A new era in Cyprus corporate history

IT DID NOT take Greek investment firm Marfin Financial Group very long to announce its ambitious plans for Laiki Group, of which it became the biggest shareholder about a year ago when it bought the 10 per cent stake of HSBC.

One of Greece’s fastest growing groups, Marfin, never made a secret of its intention to use the Laiki Group, Cyprus’ second largest financial institution, to establish a bigger organisation.

This was what yesterday’s announcement was all about: Laiki launched a bid for 100 per cent of Marfin Financial Services and Greece’s Egnatia Bank. The bid for the two companies would be financed by an issue of new shares, priced at £3 each and would have a total value of £1.39 billion. If successful, the merger would make the new grouping a leading player in the small-to-mid-sized banks league, analysts said, adding that the profitability capacity would increase substantially.

By the end of 2006, the new group will have assets worth 22 billion euros and 300 branches. “The combined entity will be big enough in terms of equity capital not to be ignored,” an Athens-based market analyst was quoted by Reuters as saying. “It will be interesting to see what growth strategy will be rolled out. Fast growth requires systems and people. The merged group will have the funds to support this,” he added.

But while the merger has great potential, there are also risks involved, described by analysts as “execution risks”. Merging three different organisations, with different work practices, a different company ethos, different management styles, operating in different markets, carries many risks.
Despite the execution hazards, the initial market response has been positive, presumably because the move is being orchestrated by Marfin whose top management has the experience and know-how for such projects.

If the merger goes ahead it will have a big impact on the Cyprus market, as well as it will change the balance of power in the banking market. Laiki will have a much greater potential for growth, both in Cyprus and abroad, even though it is more likely it would be looking beyond the island’s boundaries for its main expansion. Marfin Financial Services is 31.5 per cent owned by Dubai Financial, an investment fund, which suggests that a planned expansion drive could be in the Middle East.

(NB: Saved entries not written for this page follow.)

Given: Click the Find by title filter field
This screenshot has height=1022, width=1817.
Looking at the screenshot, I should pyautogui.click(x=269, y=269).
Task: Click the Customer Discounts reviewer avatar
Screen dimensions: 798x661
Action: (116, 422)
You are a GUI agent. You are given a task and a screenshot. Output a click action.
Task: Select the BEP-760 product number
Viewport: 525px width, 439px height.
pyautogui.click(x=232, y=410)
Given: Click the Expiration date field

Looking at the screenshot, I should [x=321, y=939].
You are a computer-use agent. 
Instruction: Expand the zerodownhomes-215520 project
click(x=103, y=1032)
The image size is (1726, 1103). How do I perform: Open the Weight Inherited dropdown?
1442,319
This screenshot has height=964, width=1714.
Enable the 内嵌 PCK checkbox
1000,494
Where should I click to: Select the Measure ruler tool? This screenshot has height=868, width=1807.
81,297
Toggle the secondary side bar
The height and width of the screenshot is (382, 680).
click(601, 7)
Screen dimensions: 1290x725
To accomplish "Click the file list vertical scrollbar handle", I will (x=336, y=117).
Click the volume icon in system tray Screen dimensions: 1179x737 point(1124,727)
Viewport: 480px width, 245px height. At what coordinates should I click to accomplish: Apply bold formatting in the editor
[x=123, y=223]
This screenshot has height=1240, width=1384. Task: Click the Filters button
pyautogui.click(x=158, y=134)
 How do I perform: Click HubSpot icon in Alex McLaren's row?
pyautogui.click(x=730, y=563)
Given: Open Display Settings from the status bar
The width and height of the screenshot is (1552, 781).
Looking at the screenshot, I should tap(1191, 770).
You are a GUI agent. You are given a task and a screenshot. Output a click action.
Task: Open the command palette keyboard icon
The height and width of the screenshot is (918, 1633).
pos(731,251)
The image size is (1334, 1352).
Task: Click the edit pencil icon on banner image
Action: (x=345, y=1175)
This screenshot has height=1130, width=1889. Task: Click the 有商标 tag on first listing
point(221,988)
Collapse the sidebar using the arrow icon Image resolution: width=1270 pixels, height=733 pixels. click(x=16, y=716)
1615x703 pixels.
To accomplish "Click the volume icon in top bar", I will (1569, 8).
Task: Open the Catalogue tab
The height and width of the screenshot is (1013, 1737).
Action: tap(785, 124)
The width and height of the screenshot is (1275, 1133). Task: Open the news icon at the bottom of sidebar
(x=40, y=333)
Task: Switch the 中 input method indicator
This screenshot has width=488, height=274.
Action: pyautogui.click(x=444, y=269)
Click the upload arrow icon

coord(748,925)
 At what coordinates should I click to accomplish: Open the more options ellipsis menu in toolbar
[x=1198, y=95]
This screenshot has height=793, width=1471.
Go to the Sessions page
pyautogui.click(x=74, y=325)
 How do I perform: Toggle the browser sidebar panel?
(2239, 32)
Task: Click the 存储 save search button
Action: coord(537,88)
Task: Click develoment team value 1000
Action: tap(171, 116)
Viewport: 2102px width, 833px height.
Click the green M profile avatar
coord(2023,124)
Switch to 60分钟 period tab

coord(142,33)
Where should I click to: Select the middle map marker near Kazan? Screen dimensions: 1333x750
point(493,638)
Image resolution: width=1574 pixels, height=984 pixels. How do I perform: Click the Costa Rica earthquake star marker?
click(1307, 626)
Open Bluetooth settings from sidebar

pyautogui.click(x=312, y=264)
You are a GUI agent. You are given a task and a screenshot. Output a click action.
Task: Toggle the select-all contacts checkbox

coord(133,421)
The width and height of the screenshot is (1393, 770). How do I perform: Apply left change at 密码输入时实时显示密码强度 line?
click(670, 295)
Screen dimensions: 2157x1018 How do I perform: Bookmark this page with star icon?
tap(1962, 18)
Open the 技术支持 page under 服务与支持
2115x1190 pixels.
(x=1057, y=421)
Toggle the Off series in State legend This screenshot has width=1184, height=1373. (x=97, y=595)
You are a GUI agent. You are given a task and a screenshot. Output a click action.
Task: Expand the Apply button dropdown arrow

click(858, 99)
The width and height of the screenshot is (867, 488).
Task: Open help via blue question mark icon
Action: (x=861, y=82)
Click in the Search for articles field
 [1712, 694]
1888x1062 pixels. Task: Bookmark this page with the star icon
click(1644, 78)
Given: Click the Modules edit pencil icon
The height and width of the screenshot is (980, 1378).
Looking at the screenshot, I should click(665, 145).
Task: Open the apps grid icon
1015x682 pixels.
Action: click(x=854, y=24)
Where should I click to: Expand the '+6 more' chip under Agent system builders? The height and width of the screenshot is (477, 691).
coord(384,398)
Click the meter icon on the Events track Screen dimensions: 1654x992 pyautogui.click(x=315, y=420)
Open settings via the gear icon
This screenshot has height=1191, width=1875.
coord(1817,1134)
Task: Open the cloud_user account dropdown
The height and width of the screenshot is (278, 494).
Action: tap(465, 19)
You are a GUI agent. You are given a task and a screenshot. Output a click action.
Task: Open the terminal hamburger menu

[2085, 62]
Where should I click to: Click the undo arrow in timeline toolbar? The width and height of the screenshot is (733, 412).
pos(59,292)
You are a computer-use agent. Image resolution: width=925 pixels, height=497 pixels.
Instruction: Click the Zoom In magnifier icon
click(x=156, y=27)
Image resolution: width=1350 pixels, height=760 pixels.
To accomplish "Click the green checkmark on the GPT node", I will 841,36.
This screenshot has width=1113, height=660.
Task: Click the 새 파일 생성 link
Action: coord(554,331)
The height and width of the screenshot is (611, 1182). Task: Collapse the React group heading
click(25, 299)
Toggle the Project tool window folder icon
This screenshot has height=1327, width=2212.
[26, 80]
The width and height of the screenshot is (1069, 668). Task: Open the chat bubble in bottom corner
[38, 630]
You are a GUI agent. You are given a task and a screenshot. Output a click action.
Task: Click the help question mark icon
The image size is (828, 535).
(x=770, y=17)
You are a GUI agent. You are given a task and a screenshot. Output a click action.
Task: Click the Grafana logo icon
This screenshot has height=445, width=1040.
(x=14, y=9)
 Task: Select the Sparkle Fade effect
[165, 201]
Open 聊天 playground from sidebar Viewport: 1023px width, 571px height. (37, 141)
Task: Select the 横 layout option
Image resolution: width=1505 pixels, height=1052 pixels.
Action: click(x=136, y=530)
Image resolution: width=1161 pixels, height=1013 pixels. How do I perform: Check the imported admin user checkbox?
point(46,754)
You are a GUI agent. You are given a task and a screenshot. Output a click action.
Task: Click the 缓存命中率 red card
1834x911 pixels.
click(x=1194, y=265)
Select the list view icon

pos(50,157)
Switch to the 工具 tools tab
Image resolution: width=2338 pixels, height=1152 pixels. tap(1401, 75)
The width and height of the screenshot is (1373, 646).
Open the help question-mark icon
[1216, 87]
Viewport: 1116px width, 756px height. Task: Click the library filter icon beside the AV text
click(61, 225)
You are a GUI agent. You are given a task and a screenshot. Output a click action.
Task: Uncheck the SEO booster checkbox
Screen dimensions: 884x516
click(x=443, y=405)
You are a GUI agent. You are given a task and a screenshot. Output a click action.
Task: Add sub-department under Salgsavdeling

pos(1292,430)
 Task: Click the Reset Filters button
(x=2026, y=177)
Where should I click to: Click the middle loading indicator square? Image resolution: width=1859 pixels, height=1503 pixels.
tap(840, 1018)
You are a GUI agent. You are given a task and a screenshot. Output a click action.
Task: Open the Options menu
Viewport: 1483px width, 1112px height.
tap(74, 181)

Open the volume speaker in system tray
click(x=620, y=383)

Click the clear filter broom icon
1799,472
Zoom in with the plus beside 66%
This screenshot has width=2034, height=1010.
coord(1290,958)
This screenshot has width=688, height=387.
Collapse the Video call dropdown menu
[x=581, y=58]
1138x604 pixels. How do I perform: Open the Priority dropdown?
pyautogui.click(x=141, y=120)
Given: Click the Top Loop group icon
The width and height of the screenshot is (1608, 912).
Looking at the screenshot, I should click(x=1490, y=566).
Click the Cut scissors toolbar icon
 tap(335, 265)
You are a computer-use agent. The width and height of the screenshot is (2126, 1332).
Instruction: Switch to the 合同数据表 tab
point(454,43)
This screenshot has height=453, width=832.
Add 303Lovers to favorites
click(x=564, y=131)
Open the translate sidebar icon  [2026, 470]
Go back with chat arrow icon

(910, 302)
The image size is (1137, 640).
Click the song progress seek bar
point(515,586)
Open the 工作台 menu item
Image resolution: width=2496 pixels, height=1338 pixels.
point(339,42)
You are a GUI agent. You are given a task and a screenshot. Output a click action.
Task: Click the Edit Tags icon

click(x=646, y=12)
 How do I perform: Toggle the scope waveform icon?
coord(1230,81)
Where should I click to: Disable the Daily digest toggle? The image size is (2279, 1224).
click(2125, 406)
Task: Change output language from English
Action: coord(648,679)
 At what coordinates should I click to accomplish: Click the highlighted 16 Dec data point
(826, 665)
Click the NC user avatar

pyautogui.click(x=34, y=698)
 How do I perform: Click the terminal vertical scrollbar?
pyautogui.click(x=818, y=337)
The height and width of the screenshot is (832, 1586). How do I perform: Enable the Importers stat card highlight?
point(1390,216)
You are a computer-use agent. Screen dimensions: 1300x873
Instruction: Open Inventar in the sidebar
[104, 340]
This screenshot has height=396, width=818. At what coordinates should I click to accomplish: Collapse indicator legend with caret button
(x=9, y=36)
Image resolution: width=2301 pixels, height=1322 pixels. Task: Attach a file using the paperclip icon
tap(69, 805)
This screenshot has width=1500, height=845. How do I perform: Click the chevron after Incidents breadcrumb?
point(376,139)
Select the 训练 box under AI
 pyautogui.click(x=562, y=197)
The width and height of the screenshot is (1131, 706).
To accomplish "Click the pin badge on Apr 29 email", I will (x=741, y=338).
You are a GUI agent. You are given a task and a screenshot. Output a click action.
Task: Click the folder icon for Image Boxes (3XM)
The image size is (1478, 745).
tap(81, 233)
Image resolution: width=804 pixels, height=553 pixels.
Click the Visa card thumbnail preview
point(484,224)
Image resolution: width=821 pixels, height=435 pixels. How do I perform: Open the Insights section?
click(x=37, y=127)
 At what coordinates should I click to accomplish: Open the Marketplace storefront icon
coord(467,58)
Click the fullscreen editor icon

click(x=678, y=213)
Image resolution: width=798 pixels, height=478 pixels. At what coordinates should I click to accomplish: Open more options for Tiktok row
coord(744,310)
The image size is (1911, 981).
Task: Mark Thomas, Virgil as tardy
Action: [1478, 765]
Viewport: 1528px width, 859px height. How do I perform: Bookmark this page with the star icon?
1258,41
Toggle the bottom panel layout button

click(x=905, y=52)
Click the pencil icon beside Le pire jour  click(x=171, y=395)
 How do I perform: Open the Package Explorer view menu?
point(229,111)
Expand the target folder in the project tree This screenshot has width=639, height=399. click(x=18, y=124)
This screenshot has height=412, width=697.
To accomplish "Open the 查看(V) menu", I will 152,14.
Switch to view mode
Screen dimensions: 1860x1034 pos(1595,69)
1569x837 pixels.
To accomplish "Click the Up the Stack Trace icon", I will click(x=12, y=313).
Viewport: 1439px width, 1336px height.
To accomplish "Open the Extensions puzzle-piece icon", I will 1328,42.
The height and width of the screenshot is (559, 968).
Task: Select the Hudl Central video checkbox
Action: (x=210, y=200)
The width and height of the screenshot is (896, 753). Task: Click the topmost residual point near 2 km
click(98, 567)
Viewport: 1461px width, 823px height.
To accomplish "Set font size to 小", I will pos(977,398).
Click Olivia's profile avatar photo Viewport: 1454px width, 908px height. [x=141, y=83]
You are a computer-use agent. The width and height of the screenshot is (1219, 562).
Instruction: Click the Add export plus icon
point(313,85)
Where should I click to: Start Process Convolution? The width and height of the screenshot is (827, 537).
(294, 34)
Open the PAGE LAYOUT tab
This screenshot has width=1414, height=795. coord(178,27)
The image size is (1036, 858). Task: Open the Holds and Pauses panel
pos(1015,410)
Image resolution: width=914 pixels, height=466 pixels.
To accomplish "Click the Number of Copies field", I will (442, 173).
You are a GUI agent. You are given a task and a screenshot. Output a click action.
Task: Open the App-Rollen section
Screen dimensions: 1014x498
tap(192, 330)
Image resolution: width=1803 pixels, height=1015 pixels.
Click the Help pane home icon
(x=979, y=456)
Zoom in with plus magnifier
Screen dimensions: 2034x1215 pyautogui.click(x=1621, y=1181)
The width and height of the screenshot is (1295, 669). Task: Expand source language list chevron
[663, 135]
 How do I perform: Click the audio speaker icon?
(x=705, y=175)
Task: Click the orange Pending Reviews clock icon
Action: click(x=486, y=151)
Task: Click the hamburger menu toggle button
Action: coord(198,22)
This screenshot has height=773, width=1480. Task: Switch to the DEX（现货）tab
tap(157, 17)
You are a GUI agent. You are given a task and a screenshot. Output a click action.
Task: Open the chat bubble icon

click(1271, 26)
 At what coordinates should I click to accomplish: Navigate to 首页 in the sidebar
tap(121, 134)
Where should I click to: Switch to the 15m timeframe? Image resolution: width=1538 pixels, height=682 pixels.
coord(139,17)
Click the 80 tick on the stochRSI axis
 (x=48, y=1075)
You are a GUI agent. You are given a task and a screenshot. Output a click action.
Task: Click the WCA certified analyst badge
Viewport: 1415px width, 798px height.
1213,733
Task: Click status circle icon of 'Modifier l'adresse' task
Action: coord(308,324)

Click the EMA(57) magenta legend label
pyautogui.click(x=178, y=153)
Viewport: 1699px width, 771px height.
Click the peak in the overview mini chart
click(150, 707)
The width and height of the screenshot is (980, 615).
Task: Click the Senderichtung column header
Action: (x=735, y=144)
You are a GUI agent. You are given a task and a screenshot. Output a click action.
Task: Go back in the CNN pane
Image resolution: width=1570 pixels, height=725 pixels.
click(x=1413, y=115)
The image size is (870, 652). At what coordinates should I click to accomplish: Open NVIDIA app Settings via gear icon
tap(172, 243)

For the Cyprus market it is an indication of the big changes our economy is set to undergo, with big companies from abroad moving in and eating up the relatively small local firms. No profitable company is safe from the threat of a takeover – not even the Bank of Cyprus, which had made botched bid for Emboriki Bank last June, in an effort to protect itself from such a possibility.

Perhaps mergers with foreign firms of a similar size are the least painful option for the leading Cypriot companies, which are fast realising that the years of their supremacy now belong to the past.